» **Task instructions**
Please write out the records word for word, from the first line through the line containing "survival-curve is located", including both ends, and leave the pictures out of your answer.

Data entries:
:::
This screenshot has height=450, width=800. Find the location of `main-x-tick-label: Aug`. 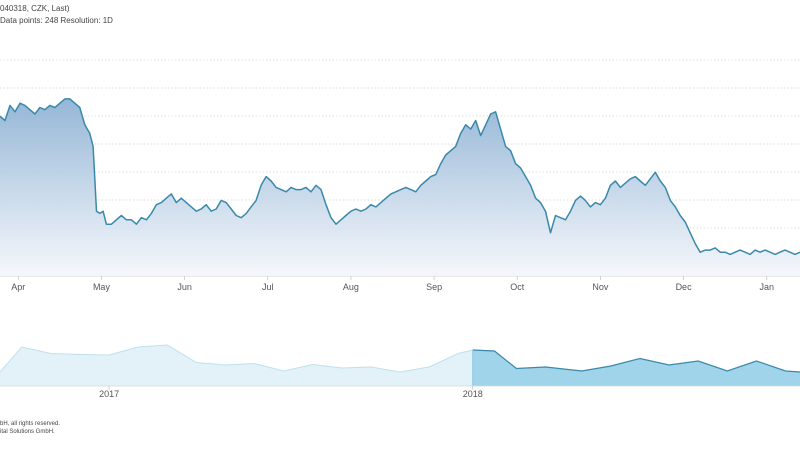

main-x-tick-label: Aug is located at coordinates (351, 287).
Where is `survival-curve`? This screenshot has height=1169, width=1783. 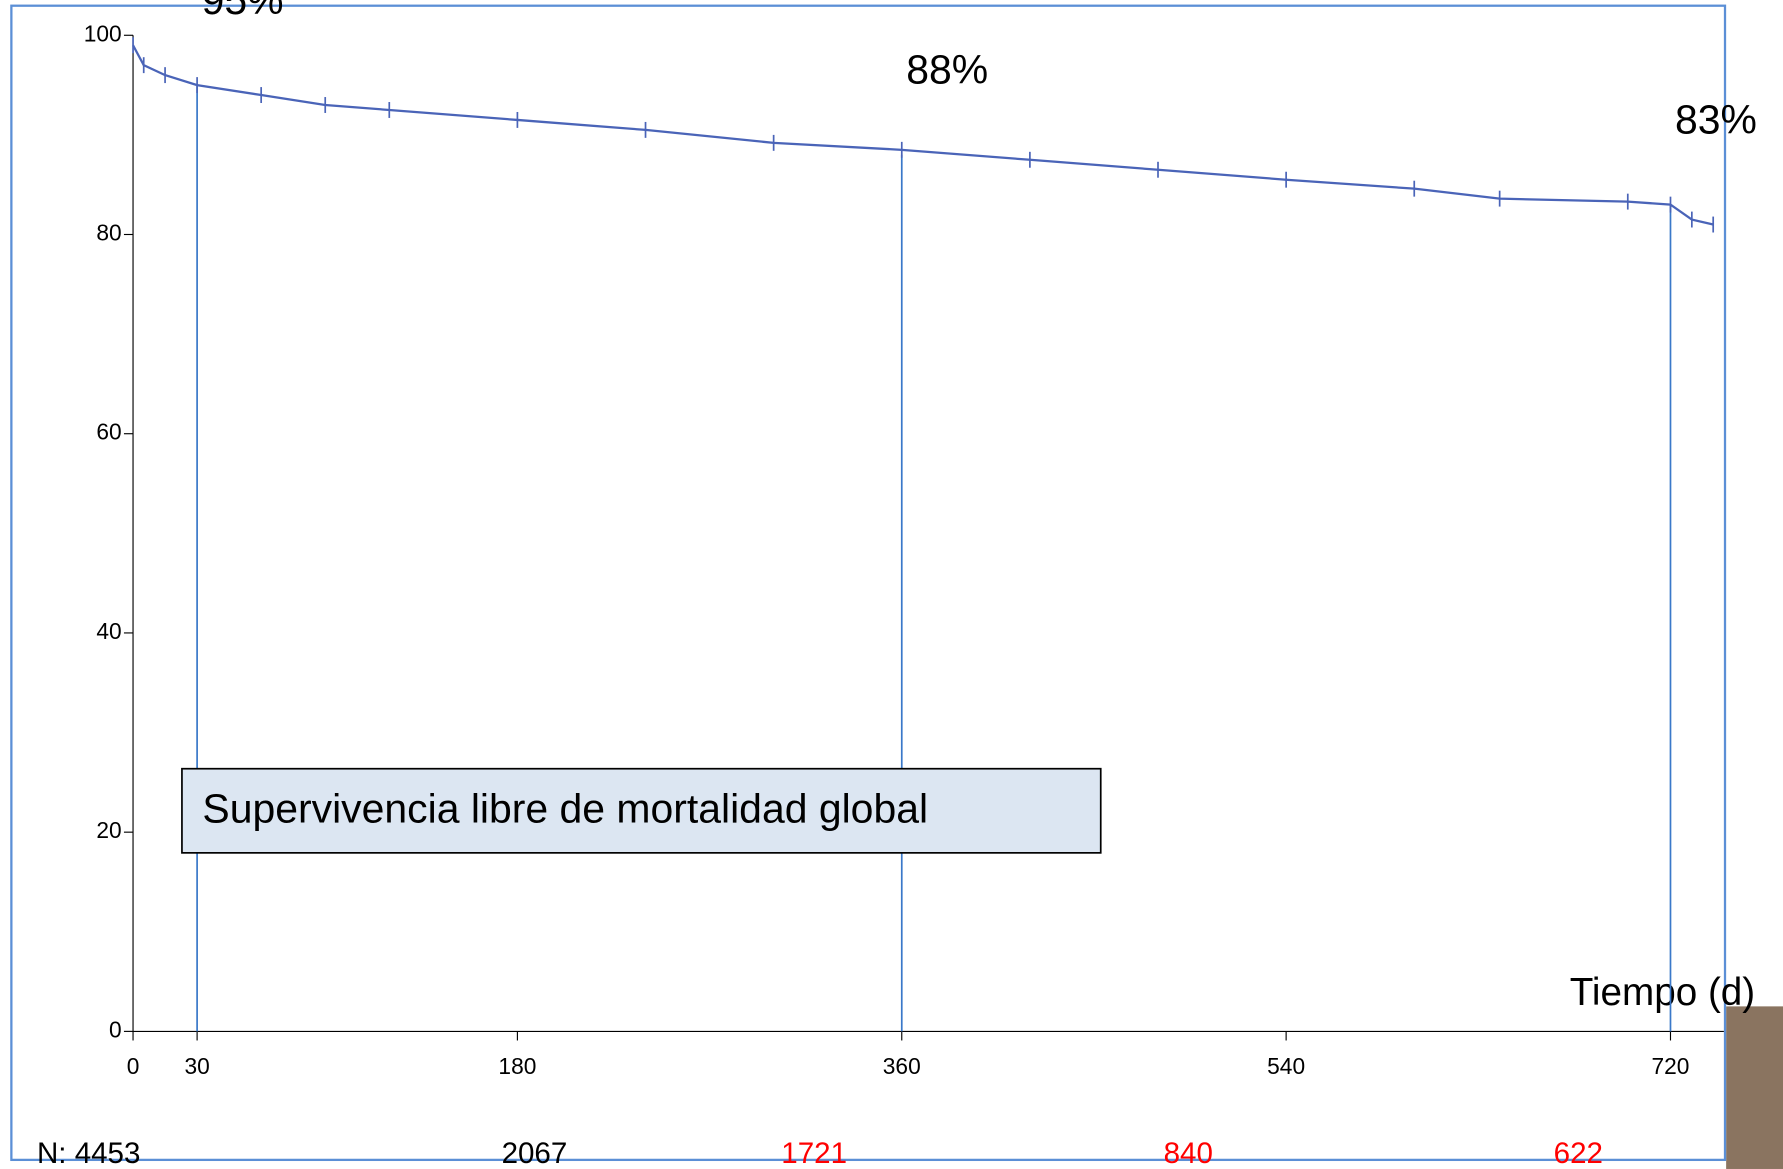
survival-curve is located at coordinates (923, 135).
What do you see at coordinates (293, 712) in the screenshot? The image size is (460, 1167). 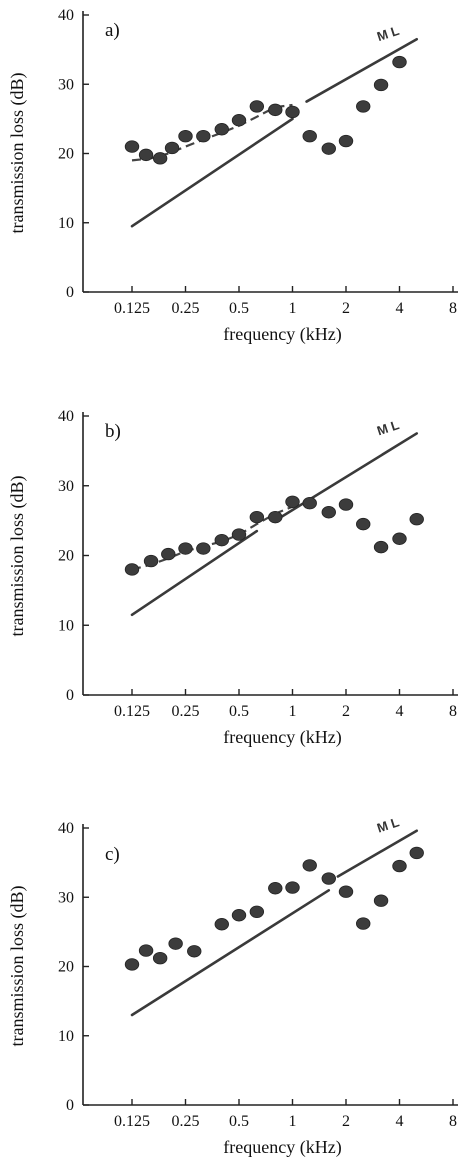 I see `x-tick-label: 1` at bounding box center [293, 712].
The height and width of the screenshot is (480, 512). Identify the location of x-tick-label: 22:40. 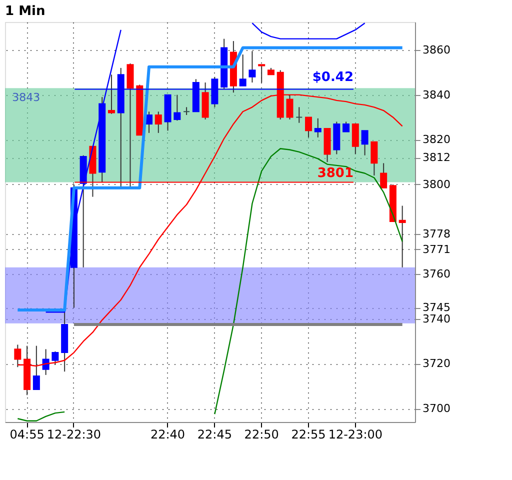
(168, 435).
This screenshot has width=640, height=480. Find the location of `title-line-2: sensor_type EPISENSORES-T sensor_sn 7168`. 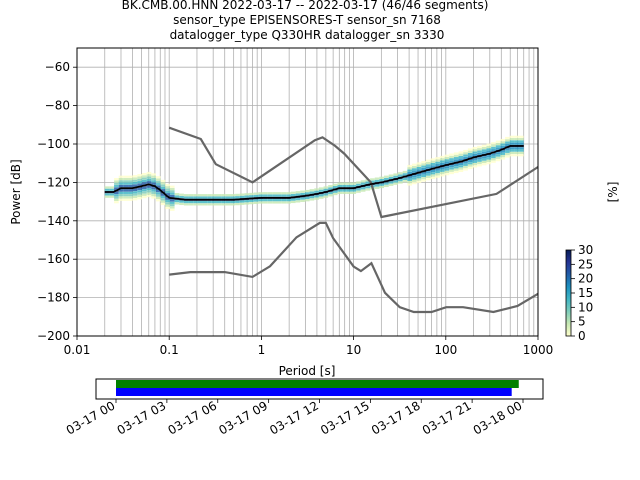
:::
» **Exercise response**
This screenshot has height=450, width=800. Find the location of `main-x-tick-label: Aug`. 

main-x-tick-label: Aug is located at coordinates (351, 287).
Where is `survival-curve`? This screenshot has height=1169, width=1783. 
survival-curve is located at coordinates (923, 135).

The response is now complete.